§ **Reading text**
Valued at more than $36 billion, the portfolio of the Bill & Melinda Gates Foundation Trust includes 22 holdings based on its most-recent filing, many of which are dividend stocks. The Gates Foundation uses the sizable passive income that the portfolio generates to help fund its prodigious philanthropic work.

Of the various stocks that return capital to shareholders, two that stand out among the trust's holdings are United Parcel Service (UPS 1.04%) and Crown Castle (CCI -0.02%), both of which are high-yield dividend stocks. Below, two fool.com contributors dig into why the foundation values these stocks highly enough to include them in its portfolio and why Main Street investors might also want to add them.

A challenging 2023, but long-term growth looks assured

Lee Samaha (UPS): It's not shaping up to be a vintage year for UPS. A weakening economy and protracted labor negotiations with the Teamsters have caused management to lower its full-year guidance twice this year. 

Having gone into the year expecting revenue of $97 billion to $99.4 billion, and an operating margin of 12.8% to 13.6%, management now expects $93 billion and 11.8%, respectively. It's disappointing, but it needs to be put into context. There's little UPS can do about its end markets, but it can resolve its negotiations with the Teamsters and continue to structure its business for long-term growth. 

The excellent news is that UPS has an agreement with the Teamsters , and it continues to work on expanding revenue in key end markets such as healthcare and small and medium-size businesses (SMBs). 

An example of the latter comes from the international expansion of its digital access program (DAP), a highly successful program offering services to enable SMBs' e-commerce activity. At the same time, UPS is willing to forgo lower-margin deliveries. Indeed, even though U.S. domestic package volume declined 9.9% in the second quarter, its average revenue per piece rose 3.3%.

As such, UPS will likely emerge from the volume slowdown as a stronger company. Meanwhile, its 3.6% dividend yield is attractive for income-seeking investors while they wait for UPS to see better end markets.

5G deployment will drive dividend growth  

Scott Levine (Crown Castle)It's not the largest holding in the portfolio (that honor belongs to Microsoft), but what Crown Castle stock can lay claim to is certainly significant. With a juicy 5.5% forward yield, it is the highest-yielding dividend stock in the Gates Foundation's portfolio.

§ **Work order 1**
Answer these questions using the article on the Gates Foundation Trust's dividend stocks:
(a) How many holdings does the trust's portfolio include, based on its most recent filing?
(b) What revenue does UPS management now expect for the full year?
(c) What forward yield does Crown Castle offer?
§ **Work order 2**
Carry on writing the article on the Gates Foundation Trust's dividend stocks from its last sentence.
The material that comes next is unrelated to the article on the Gates Foundation Trust's dividend stocks.

§ **Input data**
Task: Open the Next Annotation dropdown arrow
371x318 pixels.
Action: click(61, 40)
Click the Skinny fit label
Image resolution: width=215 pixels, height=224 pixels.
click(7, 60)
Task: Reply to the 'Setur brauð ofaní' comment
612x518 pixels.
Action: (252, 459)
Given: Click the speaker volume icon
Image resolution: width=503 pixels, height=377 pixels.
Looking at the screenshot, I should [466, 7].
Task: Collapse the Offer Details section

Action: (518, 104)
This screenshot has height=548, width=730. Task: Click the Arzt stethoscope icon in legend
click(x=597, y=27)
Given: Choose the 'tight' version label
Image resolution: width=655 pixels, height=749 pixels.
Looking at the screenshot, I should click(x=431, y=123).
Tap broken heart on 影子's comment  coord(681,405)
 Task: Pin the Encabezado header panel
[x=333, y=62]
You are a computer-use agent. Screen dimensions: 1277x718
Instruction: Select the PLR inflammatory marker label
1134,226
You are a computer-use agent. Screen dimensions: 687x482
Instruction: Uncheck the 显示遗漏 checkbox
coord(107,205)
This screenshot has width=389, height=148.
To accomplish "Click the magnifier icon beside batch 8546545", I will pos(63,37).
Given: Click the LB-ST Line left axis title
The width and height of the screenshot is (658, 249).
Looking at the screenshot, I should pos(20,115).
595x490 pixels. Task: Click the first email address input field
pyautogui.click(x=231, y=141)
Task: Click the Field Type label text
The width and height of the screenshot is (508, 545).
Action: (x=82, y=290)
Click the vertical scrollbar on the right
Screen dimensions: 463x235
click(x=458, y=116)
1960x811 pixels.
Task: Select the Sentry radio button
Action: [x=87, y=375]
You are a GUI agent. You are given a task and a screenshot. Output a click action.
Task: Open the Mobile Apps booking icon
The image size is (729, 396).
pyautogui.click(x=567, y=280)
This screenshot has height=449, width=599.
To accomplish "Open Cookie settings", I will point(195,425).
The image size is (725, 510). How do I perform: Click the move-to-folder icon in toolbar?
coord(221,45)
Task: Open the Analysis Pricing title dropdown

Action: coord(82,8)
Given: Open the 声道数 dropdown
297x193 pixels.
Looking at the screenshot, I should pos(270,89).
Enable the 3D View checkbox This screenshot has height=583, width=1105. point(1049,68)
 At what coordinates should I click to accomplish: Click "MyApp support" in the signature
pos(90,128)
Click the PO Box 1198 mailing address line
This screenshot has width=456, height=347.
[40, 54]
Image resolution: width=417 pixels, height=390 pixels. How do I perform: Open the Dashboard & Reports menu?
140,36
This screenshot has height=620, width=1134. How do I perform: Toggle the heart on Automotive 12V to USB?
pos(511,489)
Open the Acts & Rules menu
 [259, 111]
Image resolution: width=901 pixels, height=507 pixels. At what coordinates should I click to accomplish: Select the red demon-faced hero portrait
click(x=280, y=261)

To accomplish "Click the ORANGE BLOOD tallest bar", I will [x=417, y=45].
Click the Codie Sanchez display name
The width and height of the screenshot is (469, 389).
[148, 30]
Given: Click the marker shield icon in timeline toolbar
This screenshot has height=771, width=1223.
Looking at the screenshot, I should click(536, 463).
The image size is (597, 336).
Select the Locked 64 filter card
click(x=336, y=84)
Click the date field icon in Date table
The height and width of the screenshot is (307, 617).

§ **Written response 1**
(a) 22
(b) $93 billion
(c) 5.5%

§ **Written response 2**
And fortunately for income investors, shares are attractively priced at 13.9 times operating cash flow, a discount to their five-year average cash-flow multiple of 23.3.

As a real estate investment trust (REIT), Crown Castle might not be a household name, but it's a company that Americans unknowingly rely on tremendously. With an expansive presence throughout the United States, it helps facilitate wireless communications with its portfolio of 40,000 cell towers, 120,000 small-cell nodes (which help to strengthen network capacity in areas of high demand), and about 85,000 route miles of fiber cables.

The REIT's dividend is already substantial, and the company forecasts growing it further for years to come, targeting a long-term annual growth rate of 7% to 8%. Management reiterated on the company's recent second-quarter 2023 conference call that it bases this outlook on consistent growth in tower organic revenue of 5% following the initial rollout of 5G.

And Crown Castle has 60,000 small cells in its backlog. As these are deployed over the next few years, the company expects to generate double-digit small-cell revenue growth beginning in 2024.

Are these Gates Foundation stocks right for you?

In light of the ample dividend income that UPS and Crown Castle provide, it's no wonder the Gates Foundation includes them among its holdings.

Those on Main Street who are also delighted with the prospect of UPS delivering dividend income should find the company's clarity with its labor relations encouraging as well as its future growth prospects.

Similarly, those looking for a higher-yielding dividend or those interested in gaining some REIT exposure linked to wireless communications would be well served to scoop up shares of Crown Castle.